A Delta Journey: Great Food, Lovely Views at Miro’s in Monroe

Most people, when they think of Louisiana, think of New Orleans. Monroe is a whole different experience altogether, yet it has a couple of things in common with the better known city four hours to the South—plenty of rivers, lakes and bayous, and great restaurants. In a few of Monroe’s best restaurants, those two things come together, and the most recent example of this is Miro’s, a trendy new waterfront bistro in downtown Monroe.

Formerly a Mexican restaurant called River and Rail Cantina, Miro’s takes its name from Fort Miro, the original French name for the outpost that would eventually become the city of Monroe. It is a large building with the Ouachita River on the west, Walnut Street on the east, and the railroad bridge across the river on the south, and as such, it features beautiful views of the river, both from inside the restaurant and from the outdoor tables on the patio and deck. But it is the food that should lure you to Miro’s. Hamburgers might not seem like a fancy lunch or dinner, but Miro’s makes fancy hamburgers. My barbecue bacon cheeseburger was truly huge, cooked perfectly to order, with crispy bacon and a pleasantly-sweet barbecue sauce. Perhaps most interestingly, they burned a fleur-de-lis into the top of my burger bun. I saw others ordering pizzas, and they looked delicious as well. Prices, while not cheap, were reasonable, considering the quality of the food and size of the portions.

My waitress told me that Miro’s features live music on weekend nights, and it would seem to be a great location for that. Altogether, Miro’s seems a great addition to the North Louisiana dining scene, and should not be missed when in Monroe.

Miro’s

201 Walnut Street

Monroe, LA 71201

(318) 855-6234

A Delta Journey: How People Got A New Start in Crew Lake

On old Highway 80, heading west from Rayville toward Monroe, one comes to a community with a most unusual name—Start, Louisiana. It’s not an incorporated town, but it has gained a degree of notice for being the hometown of country star Tim McGraw. The town got its unusual name when their request to establish a post office with the name of Charleston, Louisiana was denied by the postal authorities, as apparently there was another Charleston in Louisiana at the time. Stymied by the decision, the local store owner and some others debated what other name to try. Legend has it that a teenaged girl contributed the name by saying “Now we will have to start all over.” There’s not a whole lot to Start, just a volunteer fire department, some apartments, a couple of stores, a school, a water tower and a few houses. But it has managed to spawn a suburb, or perhaps, more correctly, a twin city.

• _Data block_
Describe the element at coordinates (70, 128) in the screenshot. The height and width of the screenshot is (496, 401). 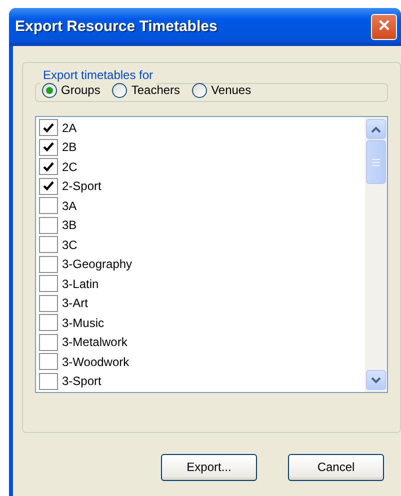
I see `list-item-label: 2A` at that location.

• _Tasks_
#1 Answer from the Delta Journey text:
(a) What was the Monroe restaurant called before it became Miro's?
(b) What was burned into the top of the burger bun?
(c) Which country star's hometown is Start, Louisiana?
#2 Reproduce the passage of the Delta Journey text starting with "A Delta Journey: Great" and going on through "in downtown Monroe.".
The material can be set aside; nothing here depends on it.

• _Responses for each task_
#1
(a) River and Rail Cantina
(b) A fleur-de-lis
(c) Tim McGraw

#2
A Delta Journey: Great Food, Lovely Views at Miro’s in Monroe

Most people, when they think of Louisiana, think of New Orleans. Monroe is a whole different experience altogether, yet it has a couple of things in common with the better known city four hours to the South—plenty of rivers, lakes and bayous, and great restaurants. In a few of Monroe’s best restaurants, those two things come together, and the most recent example of this is Miro’s, a trendy new waterfront bistro in downtown Monroe.